After Batman and Gordon capture the Joker, Rachel and Dent are kidnapped by police officers on mob boss Sal Maroni's (Eric Roberts) payroll, who are working under the Joker's orders. Batman interrogates the Joker and learns that the lives of both Dent and Rachel are at stake. The Joker tells Batman that he must choose which one of them to save and gives him both locations. However, the Joker has switched the addresses, with the intention of psychologically tormenting Batman and orchestrating Dent's downfall. Batman speeds off, believing that he is traveling to Rachel's destination, while Gordon and several GCPD officers head to what they think is Dent's location. Both Rachel and Dent are tied up in rooms surrounded with gasoline drums and remote-controlled explosives, with phones attached so they can talk to each other. Rachel tells Dent that she wants to marry him. Batman arrives at Dent's location in time to save him, but Gordon arrives at the other too late, and Rachel dies when the building explodes. The loss of Rachel, in addition to his own disfigurement, drives Dent insane and after the Joker's convincing, he becomes the murderous vigilante Two-Face, seeking revenge on those he holds responsible for her death.

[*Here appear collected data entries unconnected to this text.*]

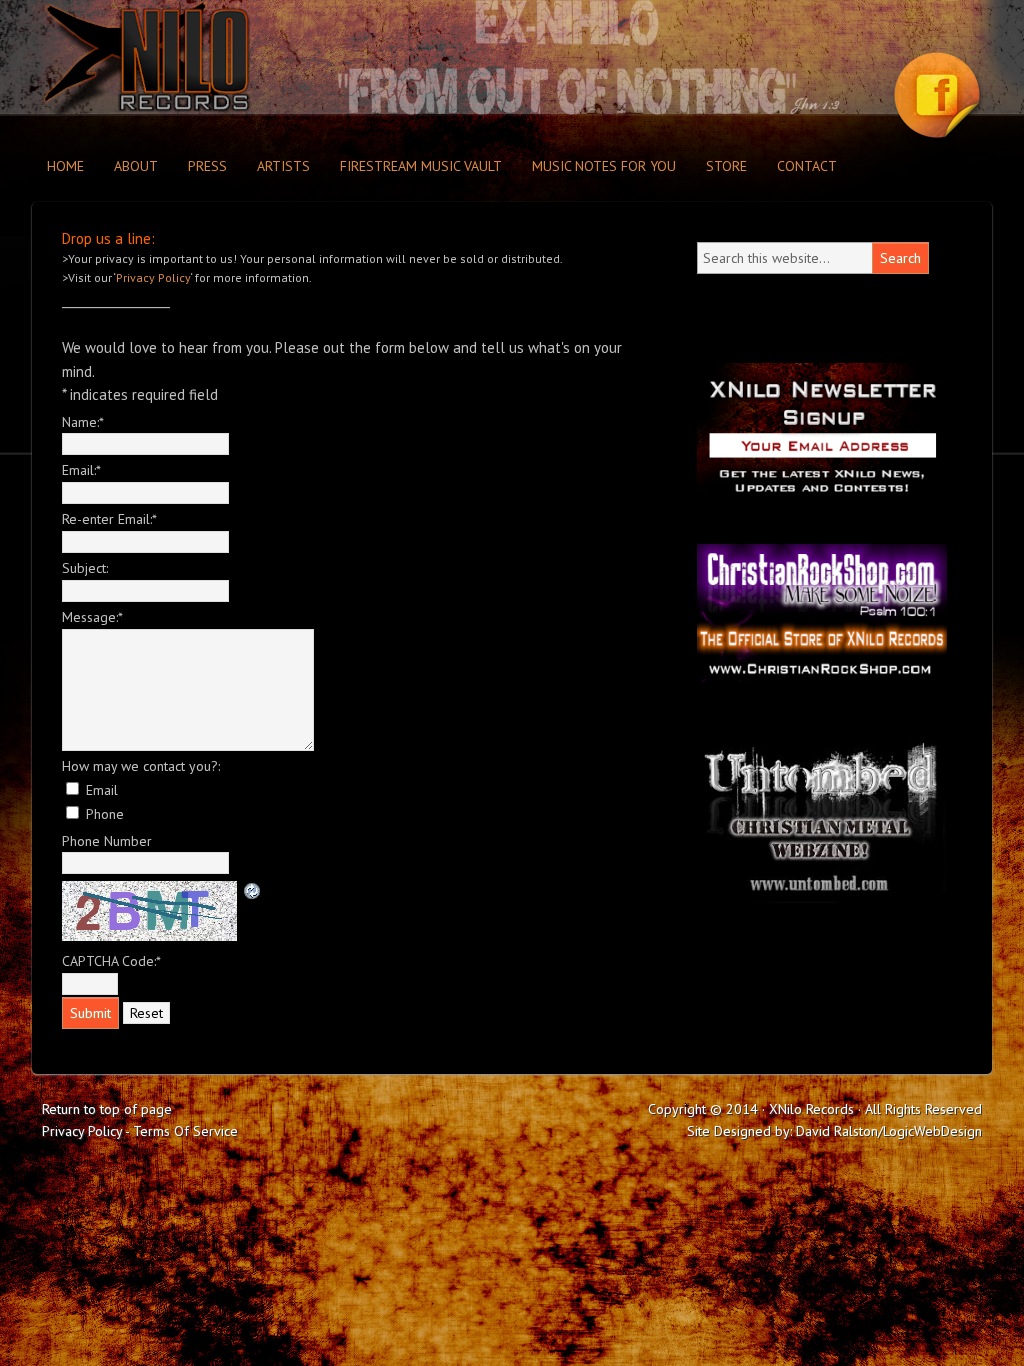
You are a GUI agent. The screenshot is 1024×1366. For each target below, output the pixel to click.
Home (65, 166)
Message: (92, 617)
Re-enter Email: (109, 519)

Upon Rachel's death, Alfred reads her note (which she deliberately left unsealed) in which she reveals that she intends to marry Dent. She explains that while Gotham may come to no longer need Batman, she now knows that the day when Bruce no longer does will never come. She urges Bruce not to give up faith in other people, even if she has disappointed him. When Bruce relates to Alfred that his only solace is the knowledge that she would have waited for him, Alfred decides to burn the note, sparing Bruce the pain of the truth.

===The Dark Knight Rises (2012)===

Rachel is mentioned several times throughout The Dark Knight Rises. Additionally, a picture of her appears in Wayne Manor (Maggie Gyllenhaal’s archival portrayal of the character in The Dark Knight only). Bruce, having retired from being Batman after taking the blame for Dent's crimes to ensure he is remembered as a hero, is portrayed as still mourning Rachel eight years after her death, rarely leaving Wayne Manor, and not trying to pursue relationships for fear of not being faithful to Rachel. Despite being dejected over his loss, Bruce meets and is attracted to two women who resemble Rachel: Wayne Enterprises CEO Miranda Tate (Marion Cotillard) and cat-burglar Selina Kyle (Anne Hathaway). When Bane (Tom Hardy) attacks Gotham, Bruce decides to become Batman once more to save the city. In an attempt to stop him, Alfred finally confesses to Bruce that Rachel chose Dent and that he burned the letter in order to spare Bruce pain. This revelation puts a severe strain on Bruce's relationship with Alfred, who then leaves Wayne Manor. Despite this, Bruce makes efforts to move on from Rachel when he and Tate spend the night together, but is heartbroken yet again when she is revealed to be Ra's al Ghul's daughter, Talia al Ghul, who manipulated his emotions to avenge her father's death. Bruce also shares a flirtatious relationship with Kyle throughout the film that develops into love. By the end of the film, Bruce and Selina, who faked their deaths to leave Gotham, have begun a relationship, and Bruce has passed his legacy as Gotham's protector to John Blake (Joseph Gordon-Levitt), also proving Rachel wrong in her belief that he wouldn't give up being Batman.